** Opening Data supplied block **

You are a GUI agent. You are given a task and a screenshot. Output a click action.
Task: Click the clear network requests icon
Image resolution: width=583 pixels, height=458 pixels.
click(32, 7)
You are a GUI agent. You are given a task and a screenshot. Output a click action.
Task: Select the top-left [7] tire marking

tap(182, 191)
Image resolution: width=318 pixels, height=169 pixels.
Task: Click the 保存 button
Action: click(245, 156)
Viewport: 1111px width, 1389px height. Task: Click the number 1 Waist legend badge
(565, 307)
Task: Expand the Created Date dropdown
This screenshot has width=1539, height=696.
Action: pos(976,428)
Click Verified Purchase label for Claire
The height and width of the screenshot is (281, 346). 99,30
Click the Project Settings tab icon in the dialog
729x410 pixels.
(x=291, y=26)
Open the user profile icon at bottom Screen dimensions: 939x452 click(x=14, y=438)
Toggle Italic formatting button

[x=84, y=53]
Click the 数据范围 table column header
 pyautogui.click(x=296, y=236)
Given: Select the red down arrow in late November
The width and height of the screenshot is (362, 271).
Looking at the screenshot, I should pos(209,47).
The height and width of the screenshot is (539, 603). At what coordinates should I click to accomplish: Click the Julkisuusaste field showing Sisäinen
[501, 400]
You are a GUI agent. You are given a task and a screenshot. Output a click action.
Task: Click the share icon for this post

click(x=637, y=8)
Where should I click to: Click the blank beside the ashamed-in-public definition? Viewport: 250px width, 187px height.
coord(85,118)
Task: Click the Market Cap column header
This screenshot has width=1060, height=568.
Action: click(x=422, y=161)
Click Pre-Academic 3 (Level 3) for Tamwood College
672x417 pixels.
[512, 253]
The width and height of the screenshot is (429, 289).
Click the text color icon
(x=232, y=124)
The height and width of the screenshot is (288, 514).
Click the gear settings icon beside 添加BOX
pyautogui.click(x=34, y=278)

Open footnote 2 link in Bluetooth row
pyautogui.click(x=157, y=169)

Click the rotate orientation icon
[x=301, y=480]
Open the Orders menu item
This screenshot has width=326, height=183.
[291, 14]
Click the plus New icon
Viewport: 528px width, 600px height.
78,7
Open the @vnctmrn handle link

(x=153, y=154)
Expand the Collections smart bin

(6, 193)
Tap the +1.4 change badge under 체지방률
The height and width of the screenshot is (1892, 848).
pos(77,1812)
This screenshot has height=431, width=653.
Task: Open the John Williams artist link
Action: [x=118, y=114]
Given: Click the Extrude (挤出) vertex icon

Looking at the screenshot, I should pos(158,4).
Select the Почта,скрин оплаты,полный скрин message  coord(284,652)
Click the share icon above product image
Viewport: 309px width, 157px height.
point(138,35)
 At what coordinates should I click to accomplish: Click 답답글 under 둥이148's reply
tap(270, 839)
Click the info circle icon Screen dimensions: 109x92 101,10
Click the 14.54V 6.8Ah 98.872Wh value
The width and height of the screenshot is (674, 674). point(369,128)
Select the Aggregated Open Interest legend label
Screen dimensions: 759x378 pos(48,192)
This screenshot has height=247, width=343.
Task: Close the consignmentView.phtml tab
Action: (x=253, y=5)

** Closing Data supplied block **

Task goal
Line by line, please copy the records above exactly.

Exercise result
You are a GUI agent. You are given a task and a screenshot. Output a click action.
Task: Click the clear network requests icon
Image resolution: width=583 pixels, height=458 pixels.
click(32, 7)
You are a GUI agent. You are given a task and a screenshot. Output a click action.
Task: Select the top-left [7] tire marking

tap(182, 191)
Image resolution: width=318 pixels, height=169 pixels.
Task: Click the 保存 button
Action: click(245, 156)
Viewport: 1111px width, 1389px height. Task: Click the number 1 Waist legend badge
(565, 307)
Task: Expand the Created Date dropdown
This screenshot has width=1539, height=696.
Action: pos(976,428)
Click Verified Purchase label for Claire
The height and width of the screenshot is (281, 346). 99,30
Click the Project Settings tab icon in the dialog
729x410 pixels.
(x=291, y=26)
Open the user profile icon at bottom Screen dimensions: 939x452 click(x=14, y=438)
Toggle Italic formatting button

[x=84, y=53]
Click the 数据范围 table column header
 pyautogui.click(x=296, y=236)
Given: Select the red down arrow in late November
The width and height of the screenshot is (362, 271).
Looking at the screenshot, I should pos(209,47).
The height and width of the screenshot is (539, 603). At what coordinates should I click to accomplish: Click the Julkisuusaste field showing Sisäinen
[501, 400]
You are a GUI agent. You are given a task and a screenshot. Output a click action.
Task: Click the share icon for this post

click(x=637, y=8)
Where should I click to: Click the blank beside the ashamed-in-public definition? Viewport: 250px width, 187px height.
coord(85,118)
Task: Click the Market Cap column header
This screenshot has width=1060, height=568.
Action: click(x=422, y=161)
Click Pre-Academic 3 (Level 3) for Tamwood College
672x417 pixels.
[512, 253]
The width and height of the screenshot is (429, 289).
Click the text color icon
(x=232, y=124)
The height and width of the screenshot is (288, 514).
Click the gear settings icon beside 添加BOX
pyautogui.click(x=34, y=278)

Open footnote 2 link in Bluetooth row
pyautogui.click(x=157, y=169)

Click the rotate orientation icon
[x=301, y=480]
Open the Orders menu item
This screenshot has width=326, height=183.
[291, 14]
Click the plus New icon
Viewport: 528px width, 600px height.
78,7
Open the @vnctmrn handle link

(x=153, y=154)
Expand the Collections smart bin

(6, 193)
Tap the +1.4 change badge under 체지방률
The height and width of the screenshot is (1892, 848).
pos(77,1812)
This screenshot has height=431, width=653.
Task: Open the John Williams artist link
Action: [x=118, y=114]
Given: Click the Extrude (挤出) vertex icon

Looking at the screenshot, I should pos(158,4).
Select the Почта,скрин оплаты,полный скрин message  coord(284,652)
Click the share icon above product image
Viewport: 309px width, 157px height.
point(138,35)
 At what coordinates should I click to accomplish: Click 답답글 under 둥이148's reply
tap(270, 839)
Click the info circle icon Screen dimensions: 109x92 101,10
Click the 14.54V 6.8Ah 98.872Wh value
The width and height of the screenshot is (674, 674). point(369,128)
Select the Aggregated Open Interest legend label
Screen dimensions: 759x378 pos(48,192)
This screenshot has height=247, width=343.
Task: Close the consignmentView.phtml tab
Action: (x=253, y=5)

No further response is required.